A user-friendly example for a scanned multipage PDF needed

FilipDominec commented 1 year ago

Thank you for this interesting project, which seems to exactly fit my needs, but so far I could not make it work. It the README.md, there is an example command like, but its use is far from straightforward.

Running just recode_pdf --from-pdf scan.pdf --out-pdf TEST.pdf without any hOCR file throws a confusing AttributeError: 'NoneType' object has no attribute 'seek'. Actually I tried to reinstall with three different versions and came here to report a bug.

Then I found another line in the README.md that "It is not possible to recode/compress a PDF without hOCR files". This is a crucial piece of information, but it is somewhat hidden.

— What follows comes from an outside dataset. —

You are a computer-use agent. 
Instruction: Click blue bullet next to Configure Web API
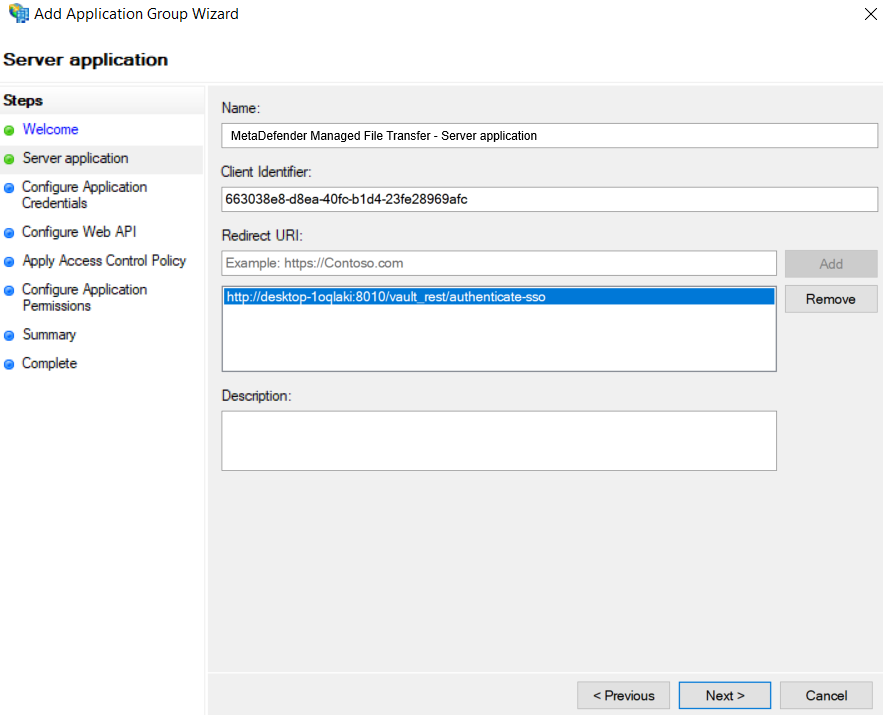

It is also not easy to find how to generate such a necessary file.

A google search suggested that I can use tesseract scan.tif scan hocr to generate hOCR file from a TIF. This would help for a single TIF file, but apparently tesseract does not accept PDF format.

I suggest that

README should contain a minimum working example for an ordinary computer savvy user, who followed the Installation instructions and just wants to try recoding a scanned PDF file.
The scripts should check for the hOCR file - and if it is missing, print out a sensible message about it (and possibly how to generate it).
If possible, such a hOCR file could even be auto-generated on the fly whenever not provided by the user.

MerlijnWajer commented 1 year ago

Thank you for the report.

I agree with all three points. I had long planned to make more user friendly tooling around this technology but hadn't gotten to this point yet. This is integrated with the Archive.org stack where I also wrote the entire OCR module (which is FOSS) - which I'd have to somehow port and then tie that in to the PDF compression too. The PDF can be compressed without hOCR - but not yet with the current tooling.

Regarding your suggestions:

Agreed
Agreed
A mostly empty hOCR could be made and there is a tool to do this, but I am not sure if the compression would be close to what you would like. That is, the OCR process helps with the quality of the compression.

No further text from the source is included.